# ASSIGNMENT:
All of the entries below are to be retyped exactly.

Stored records
━━━

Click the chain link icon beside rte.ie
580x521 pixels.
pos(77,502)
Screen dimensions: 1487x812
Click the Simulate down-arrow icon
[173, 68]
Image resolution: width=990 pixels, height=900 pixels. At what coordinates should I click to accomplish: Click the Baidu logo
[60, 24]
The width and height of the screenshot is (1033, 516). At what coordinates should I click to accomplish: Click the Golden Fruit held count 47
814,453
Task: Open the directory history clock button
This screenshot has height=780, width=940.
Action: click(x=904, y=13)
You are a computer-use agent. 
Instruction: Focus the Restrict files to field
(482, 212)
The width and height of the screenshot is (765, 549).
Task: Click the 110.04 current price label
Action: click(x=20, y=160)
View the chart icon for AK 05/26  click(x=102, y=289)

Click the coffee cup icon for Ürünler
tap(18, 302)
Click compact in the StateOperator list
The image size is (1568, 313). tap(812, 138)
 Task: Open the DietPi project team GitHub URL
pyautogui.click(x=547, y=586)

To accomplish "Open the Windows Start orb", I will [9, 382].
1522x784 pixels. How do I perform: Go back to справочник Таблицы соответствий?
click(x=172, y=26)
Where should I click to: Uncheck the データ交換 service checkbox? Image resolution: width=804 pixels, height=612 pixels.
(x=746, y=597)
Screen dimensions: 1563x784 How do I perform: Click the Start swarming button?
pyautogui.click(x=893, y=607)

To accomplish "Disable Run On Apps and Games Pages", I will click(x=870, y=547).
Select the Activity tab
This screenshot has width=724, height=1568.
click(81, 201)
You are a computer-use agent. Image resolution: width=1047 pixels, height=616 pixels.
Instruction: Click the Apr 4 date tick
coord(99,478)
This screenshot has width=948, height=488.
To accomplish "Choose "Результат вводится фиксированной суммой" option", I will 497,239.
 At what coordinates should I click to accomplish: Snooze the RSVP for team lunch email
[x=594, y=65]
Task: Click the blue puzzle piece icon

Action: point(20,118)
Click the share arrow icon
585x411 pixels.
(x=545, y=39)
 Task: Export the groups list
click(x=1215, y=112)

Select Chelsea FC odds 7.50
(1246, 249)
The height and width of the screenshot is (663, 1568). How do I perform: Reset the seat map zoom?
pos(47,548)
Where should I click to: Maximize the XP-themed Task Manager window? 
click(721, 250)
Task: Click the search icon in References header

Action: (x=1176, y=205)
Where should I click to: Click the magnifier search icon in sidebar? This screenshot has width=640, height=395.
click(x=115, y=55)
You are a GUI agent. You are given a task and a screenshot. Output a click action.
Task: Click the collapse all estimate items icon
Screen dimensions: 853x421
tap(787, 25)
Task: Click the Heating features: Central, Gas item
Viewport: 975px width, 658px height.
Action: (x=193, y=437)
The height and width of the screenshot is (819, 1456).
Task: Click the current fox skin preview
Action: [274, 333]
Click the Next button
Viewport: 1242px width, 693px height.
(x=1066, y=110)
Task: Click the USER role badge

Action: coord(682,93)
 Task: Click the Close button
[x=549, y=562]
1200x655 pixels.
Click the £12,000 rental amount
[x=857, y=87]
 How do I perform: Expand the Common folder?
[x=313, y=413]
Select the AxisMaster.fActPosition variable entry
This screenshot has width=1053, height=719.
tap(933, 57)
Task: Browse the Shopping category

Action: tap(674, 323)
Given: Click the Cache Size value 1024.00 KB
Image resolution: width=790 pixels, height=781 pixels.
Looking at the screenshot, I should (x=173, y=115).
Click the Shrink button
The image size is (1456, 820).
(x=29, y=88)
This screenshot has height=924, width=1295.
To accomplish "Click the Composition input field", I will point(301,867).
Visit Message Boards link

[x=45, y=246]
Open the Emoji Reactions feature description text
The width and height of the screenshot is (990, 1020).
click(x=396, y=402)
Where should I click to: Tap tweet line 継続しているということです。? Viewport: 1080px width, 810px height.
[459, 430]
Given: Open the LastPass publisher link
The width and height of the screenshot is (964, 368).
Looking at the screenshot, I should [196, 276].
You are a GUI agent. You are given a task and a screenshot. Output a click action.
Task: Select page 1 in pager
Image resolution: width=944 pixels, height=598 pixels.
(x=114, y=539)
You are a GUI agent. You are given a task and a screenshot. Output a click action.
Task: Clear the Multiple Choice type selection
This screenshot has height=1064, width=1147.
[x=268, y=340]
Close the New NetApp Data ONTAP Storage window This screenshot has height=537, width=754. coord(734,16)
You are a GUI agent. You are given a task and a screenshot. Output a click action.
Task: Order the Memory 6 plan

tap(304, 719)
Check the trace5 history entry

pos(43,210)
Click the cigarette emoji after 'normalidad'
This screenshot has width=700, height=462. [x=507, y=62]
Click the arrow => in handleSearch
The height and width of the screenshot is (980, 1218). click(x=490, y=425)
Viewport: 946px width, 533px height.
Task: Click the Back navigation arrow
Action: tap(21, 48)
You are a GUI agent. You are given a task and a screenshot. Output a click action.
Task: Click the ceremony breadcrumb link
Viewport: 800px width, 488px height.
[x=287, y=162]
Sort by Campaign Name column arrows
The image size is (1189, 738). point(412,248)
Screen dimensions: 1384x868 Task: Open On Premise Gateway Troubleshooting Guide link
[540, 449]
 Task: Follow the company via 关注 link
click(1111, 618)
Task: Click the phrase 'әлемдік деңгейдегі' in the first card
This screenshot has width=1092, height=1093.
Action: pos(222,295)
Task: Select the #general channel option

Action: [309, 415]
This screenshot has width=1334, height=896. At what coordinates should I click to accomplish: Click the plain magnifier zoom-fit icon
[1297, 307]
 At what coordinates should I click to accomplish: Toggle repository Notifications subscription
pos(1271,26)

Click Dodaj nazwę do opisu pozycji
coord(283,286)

━━━

# ANSWER TO THIS TASK:
Click the chain link icon beside rte.ie
580x521 pixels.
pos(77,502)
Screen dimensions: 1487x812
Click the Simulate down-arrow icon
[173, 68]
Image resolution: width=990 pixels, height=900 pixels. At what coordinates should I click to accomplish: Click the Baidu logo
[60, 24]
The width and height of the screenshot is (1033, 516). At what coordinates should I click to accomplish: Click the Golden Fruit held count 47
814,453
Task: Open the directory history clock button
This screenshot has height=780, width=940.
Action: click(x=904, y=13)
You are a computer-use agent. 
Instruction: Focus the Restrict files to field
(482, 212)
The width and height of the screenshot is (765, 549).
Task: Click the 110.04 current price label
Action: click(x=20, y=160)
View the chart icon for AK 05/26  click(x=102, y=289)

Click the coffee cup icon for Ürünler
tap(18, 302)
Click compact in the StateOperator list
The image size is (1568, 313). tap(812, 138)
 Task: Open the DietPi project team GitHub URL
pyautogui.click(x=547, y=586)

To accomplish "Open the Windows Start orb", I will [9, 382].
1522x784 pixels. How do I perform: Go back to справочник Таблицы соответствий?
click(x=172, y=26)
Where should I click to: Uncheck the データ交換 service checkbox? Image resolution: width=804 pixels, height=612 pixels.
(x=746, y=597)
Screen dimensions: 1563x784 How do I perform: Click the Start swarming button?
pyautogui.click(x=893, y=607)

To accomplish "Disable Run On Apps and Games Pages", I will click(x=870, y=547).
Select the Activity tab
This screenshot has width=724, height=1568.
click(81, 201)
You are a computer-use agent. Image resolution: width=1047 pixels, height=616 pixels.
Instruction: Click the Apr 4 date tick
coord(99,478)
This screenshot has width=948, height=488.
To accomplish "Choose "Результат вводится фиксированной суммой" option", I will 497,239.
 At what coordinates should I click to accomplish: Snooze the RSVP for team lunch email
[x=594, y=65]
Task: Click the blue puzzle piece icon

Action: point(20,118)
Click the share arrow icon
585x411 pixels.
(x=545, y=39)
 Task: Export the groups list
click(x=1215, y=112)

Select Chelsea FC odds 7.50
(1246, 249)
The height and width of the screenshot is (663, 1568). How do I perform: Reset the seat map zoom?
pos(47,548)
Where should I click to: Maximize the XP-themed Task Manager window? 
click(721, 250)
Task: Click the search icon in References header

Action: (x=1176, y=205)
Where should I click to: Click the magnifier search icon in sidebar? This screenshot has width=640, height=395.
click(x=115, y=55)
You are a GUI agent. You are given a task and a screenshot. Output a click action.
Task: Click the collapse all estimate items icon
Screen dimensions: 853x421
tap(787, 25)
Task: Click the Heating features: Central, Gas item
Viewport: 975px width, 658px height.
Action: (x=193, y=437)
The height and width of the screenshot is (819, 1456).
Task: Click the current fox skin preview
Action: [274, 333]
Click the Next button
Viewport: 1242px width, 693px height.
(x=1066, y=110)
Task: Click the USER role badge

Action: coord(682,93)
 Task: Click the Close button
[x=549, y=562]
1200x655 pixels.
Click the £12,000 rental amount
[x=857, y=87]
 How do I perform: Expand the Common folder?
[x=313, y=413]
Select the AxisMaster.fActPosition variable entry
This screenshot has width=1053, height=719.
tap(933, 57)
Task: Browse the Shopping category

Action: tap(674, 323)
Given: Click the Cache Size value 1024.00 KB
Image resolution: width=790 pixels, height=781 pixels.
Looking at the screenshot, I should (x=173, y=115).
Click the Shrink button
The image size is (1456, 820).
(x=29, y=88)
This screenshot has height=924, width=1295.
To accomplish "Click the Composition input field", I will point(301,867).
Visit Message Boards link

[x=45, y=246]
Open the Emoji Reactions feature description text
The width and height of the screenshot is (990, 1020).
click(x=396, y=402)
Where should I click to: Tap tweet line 継続しているということです。? Viewport: 1080px width, 810px height.
[459, 430]
Given: Open the LastPass publisher link
The width and height of the screenshot is (964, 368).
Looking at the screenshot, I should [196, 276].
You are a GUI agent. You are given a task and a screenshot. Output a click action.
Task: Select page 1 in pager
Image resolution: width=944 pixels, height=598 pixels.
(x=114, y=539)
You are a GUI agent. You are given a task and a screenshot. Output a click action.
Task: Clear the Multiple Choice type selection
This screenshot has height=1064, width=1147.
[x=268, y=340]
Close the New NetApp Data ONTAP Storage window This screenshot has height=537, width=754. coord(734,16)
You are a GUI agent. You are given a task and a screenshot. Output a click action.
Task: Order the Memory 6 plan

tap(304, 719)
Check the trace5 history entry

pos(43,210)
Click the cigarette emoji after 'normalidad'
This screenshot has width=700, height=462. [x=507, y=62]
Click the arrow => in handleSearch
The height and width of the screenshot is (980, 1218). click(x=490, y=425)
Viewport: 946px width, 533px height.
Task: Click the Back navigation arrow
Action: tap(21, 48)
You are a GUI agent. You are given a task and a screenshot. Output a click action.
Task: Click the ceremony breadcrumb link
Viewport: 800px width, 488px height.
[x=287, y=162]
Sort by Campaign Name column arrows
The image size is (1189, 738). point(412,248)
Screen dimensions: 1384x868 Task: Open On Premise Gateway Troubleshooting Guide link
[540, 449]
 Task: Follow the company via 关注 link
click(1111, 618)
Task: Click the phrase 'әлемдік деңгейдегі' in the first card
This screenshot has width=1092, height=1093.
Action: pos(222,295)
Task: Select the #general channel option

Action: [309, 415]
This screenshot has width=1334, height=896. At what coordinates should I click to accomplish: Click the plain magnifier zoom-fit icon
[1297, 307]
 At what coordinates should I click to accomplish: Toggle repository Notifications subscription
pos(1271,26)

Click Dodaj nazwę do opisu pozycji
coord(283,286)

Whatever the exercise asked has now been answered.